Again, according to the story I heard, when the Sheriff came looking for Loveswar, he rode to Granny’s inquiring for Loveswar, she glanced towards the door of another room and the Sheriff walked in with gun drawn and Loveswar was in bed, reaching for his pistol on a table by the bed. Loveswar was arrested and taken to Sturgis, the county seat of Meade county. He was held for trial and eventually found guilty and sentenced to hang. It was said that one of the murder weapons used was found near a Cottonwood tree, close to the buildings at Culbertson’s.
One account I read said that he eventually became friends with the Sheriff’s wife and daughter who served him his meals and confessed to the crime and felt bad about the killing of Puck, whom he bore no hatred to, but did not feel guilty about killing Ostrander.
In this account, it was said that Loveswar had presented a twenty dollar check to be cashed, made out to him from Ostranders account and the teller or some bank clerk recognized it as a forgery. Loveswar had wanted the money so he could attend the fourth of July party near Whitewood. So the Sheriff put two and two together when he found out about the killings and went after Loveswar.

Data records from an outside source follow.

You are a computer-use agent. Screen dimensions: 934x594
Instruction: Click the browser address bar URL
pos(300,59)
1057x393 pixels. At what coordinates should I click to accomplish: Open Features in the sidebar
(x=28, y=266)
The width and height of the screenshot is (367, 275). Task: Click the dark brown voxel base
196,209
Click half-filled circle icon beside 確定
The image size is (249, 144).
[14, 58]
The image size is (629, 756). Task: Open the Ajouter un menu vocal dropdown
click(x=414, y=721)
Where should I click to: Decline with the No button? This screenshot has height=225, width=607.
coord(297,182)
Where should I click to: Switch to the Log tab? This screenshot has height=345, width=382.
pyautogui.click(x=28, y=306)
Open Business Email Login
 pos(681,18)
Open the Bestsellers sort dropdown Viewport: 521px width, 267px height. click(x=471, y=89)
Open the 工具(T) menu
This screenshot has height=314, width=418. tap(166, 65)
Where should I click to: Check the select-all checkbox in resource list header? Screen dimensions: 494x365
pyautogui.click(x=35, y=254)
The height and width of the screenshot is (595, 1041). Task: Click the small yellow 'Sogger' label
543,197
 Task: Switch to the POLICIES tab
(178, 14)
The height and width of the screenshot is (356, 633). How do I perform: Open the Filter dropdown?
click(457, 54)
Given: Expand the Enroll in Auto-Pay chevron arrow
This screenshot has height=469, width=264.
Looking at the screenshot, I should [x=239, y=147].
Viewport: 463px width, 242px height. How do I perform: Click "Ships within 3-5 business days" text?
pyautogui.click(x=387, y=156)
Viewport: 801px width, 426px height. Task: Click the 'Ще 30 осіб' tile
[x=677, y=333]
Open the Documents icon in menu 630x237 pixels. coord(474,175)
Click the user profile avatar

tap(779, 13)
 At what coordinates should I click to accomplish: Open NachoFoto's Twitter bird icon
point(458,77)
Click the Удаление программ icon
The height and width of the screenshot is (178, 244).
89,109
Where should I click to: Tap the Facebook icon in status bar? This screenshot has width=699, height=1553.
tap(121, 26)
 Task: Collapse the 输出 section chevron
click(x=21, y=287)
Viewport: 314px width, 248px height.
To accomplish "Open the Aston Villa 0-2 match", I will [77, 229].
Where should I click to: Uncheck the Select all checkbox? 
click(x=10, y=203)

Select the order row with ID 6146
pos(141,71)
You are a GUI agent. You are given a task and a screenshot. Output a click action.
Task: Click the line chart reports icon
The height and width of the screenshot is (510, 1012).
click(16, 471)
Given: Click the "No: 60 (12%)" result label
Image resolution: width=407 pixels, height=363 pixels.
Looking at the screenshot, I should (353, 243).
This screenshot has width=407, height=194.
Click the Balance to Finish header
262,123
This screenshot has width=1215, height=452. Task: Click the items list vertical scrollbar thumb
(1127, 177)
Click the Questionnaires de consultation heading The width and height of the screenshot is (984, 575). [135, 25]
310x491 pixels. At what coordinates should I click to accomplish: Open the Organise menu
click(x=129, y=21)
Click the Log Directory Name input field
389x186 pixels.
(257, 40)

They built a high fence around the courtyard where the scaffold sat next to the courthouse in Sturgis and invitations were sent to some of the people in the area, so they could attend the hanging. Legend tells that when they hung Loveswar, the rope was old and it broke. Tho’ he was killed, he had not hung for the legal time so they had to get a new rope, re-tie the hangman’s noose and re-hang the body, to make it legal. There are a series of pictures of the hanging on the wall in Wall Drug.
Loveswar had them buy him a new suit of clothes for the hanging and told them he would be “the handsomest man they had ever hung”.
At the time of the killings, Puck had wanted my grandfather to work for him and help him with his claim, but my grandfather would not as he was too busy on his own claim and with his own work. So Puck hired Ostrander. If Grampa had worked for him, Puck would not have been killed, in all likelihood.
The land that Puck was homesteading on, passed on to a relative of the same name and is now part of the quarter-section where the Red Owl Store sets. No one knows where the claim shack sat at the time of the killing.
Another great story!
Hi my great-grandfather was the sheriff that arrested loveswar and my grandmother spoke of this often thanks for printing this story
That is cool!
Ostrander (George) was my Great-grandfathers brother. Thank you to Patrick Hill’s great-grandfather in seeing justice done.